By the way, if you don’t get the title reference, let me help you out. Hint: I saw it on Digg.

5 thoughts on “Sure I’m Busy. Still Beats Getting Killed by a Manticore

  1. Ahh, and I love to read Amy Tan too! And John Grisham. And Michael Crichton! 🙂

    I’m sure I haven’t told you this, but I’ve finished reading Ben Carson, and I LOVE it.. Don’t mind reading it again and again, because I found so many similarities between us (of course not the part where he’s sooo into medicine). Family relations-wise, yes 🙂 And Lee Iacocca is such an inspiration too (but I haven’t finished reading it).

    Thanks, Norb, for the books. I appreciate your generosity 🙂

  2. Glad you enjoyed the books! Good to feel appreciated 😉

    As for Crichton, I just finished reading Next.
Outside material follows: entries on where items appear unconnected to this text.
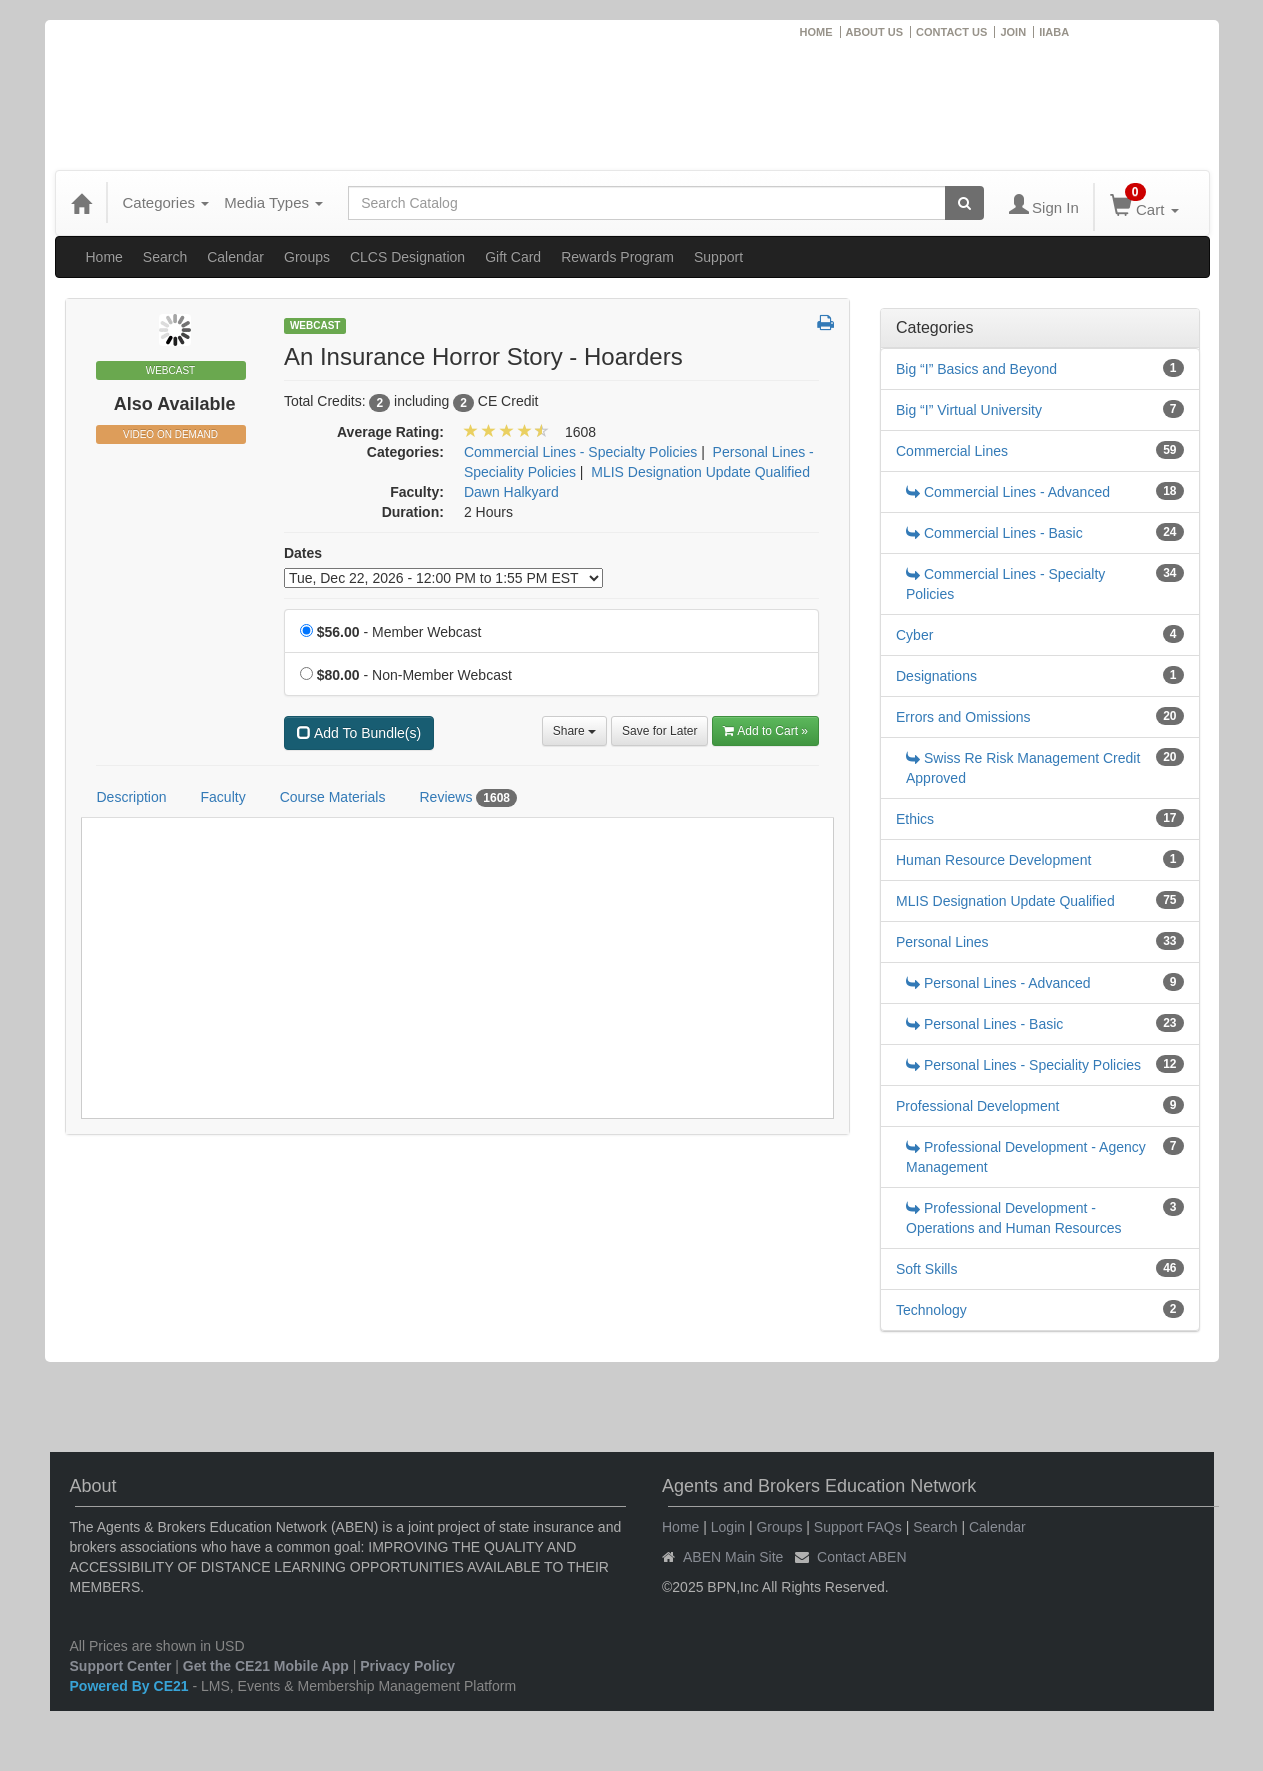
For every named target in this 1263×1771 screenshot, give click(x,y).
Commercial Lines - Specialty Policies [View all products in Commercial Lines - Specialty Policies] (580, 452)
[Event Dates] (443, 578)
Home (104, 257)
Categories (166, 202)
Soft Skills (926, 1269)
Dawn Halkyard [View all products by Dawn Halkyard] (511, 492)
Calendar (235, 257)
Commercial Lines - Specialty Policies (1005, 584)
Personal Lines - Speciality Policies (1023, 1065)
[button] (825, 324)
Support (718, 257)
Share (574, 731)
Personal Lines (942, 942)
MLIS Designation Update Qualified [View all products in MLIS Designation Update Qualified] (700, 472)
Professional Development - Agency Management (1026, 1157)
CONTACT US (951, 32)
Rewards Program (617, 257)
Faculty (223, 797)
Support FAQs (858, 1527)
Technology (931, 1310)
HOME (816, 32)
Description (132, 797)
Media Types (273, 202)
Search (165, 257)
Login (728, 1527)
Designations (936, 676)
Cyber (914, 635)
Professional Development (977, 1106)
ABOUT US (874, 32)
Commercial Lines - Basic (994, 533)
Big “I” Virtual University (969, 410)
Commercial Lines (952, 451)
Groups (307, 257)
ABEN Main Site (733, 1557)
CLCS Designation (407, 257)
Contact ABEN (862, 1557)
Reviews (468, 798)
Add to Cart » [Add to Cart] (765, 731)
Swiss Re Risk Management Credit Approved (1023, 768)
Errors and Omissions (963, 717)
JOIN (1013, 32)
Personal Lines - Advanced (998, 983)
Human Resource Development (993, 860)
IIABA (1054, 32)
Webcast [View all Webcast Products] (315, 325)
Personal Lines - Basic (984, 1024)
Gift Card (513, 257)
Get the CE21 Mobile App (266, 1666)
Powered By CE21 (131, 1686)
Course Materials (333, 797)
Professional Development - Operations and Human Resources (1014, 1218)
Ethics (915, 819)
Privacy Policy (407, 1666)
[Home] (81, 203)
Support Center (121, 1666)
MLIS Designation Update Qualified (1005, 901)
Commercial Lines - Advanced (1008, 492)
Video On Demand (170, 434)
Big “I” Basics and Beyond (976, 369)
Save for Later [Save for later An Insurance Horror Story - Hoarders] (659, 731)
It’s very interesting insofar as the topic is concerned, but the story itself is so-so. Very convoluted at times, simply because the shier number of characters. Maybe a second reading will answer a few questions — dunno.

    By the way, the post took me about an hour to write. To be fair, I’ve had the contents of this post running around in my head for the past few days so typing this down didn’t require much in the way of revisions, save for a few words here and there.

  3. (By the way, Matt and Quantum, if you’re reading this, trust me, you two will be the first to receive copies to the text. I’m looking for your feedback most of all.)

    Yup, I’m still reading this. I have actually been away (business and pleasure) for the last three weeks.

    That’s an interesting link in I’ll be checking it out.

  4. If you want, check out issue #77: I’m quoted in it! Extensively. (The issue is dedicated to a question I had which Mr. Stackpole was so gracious as to answer fully, and so experienced so as to foresee issues which quickly arose once I implemented his advice.)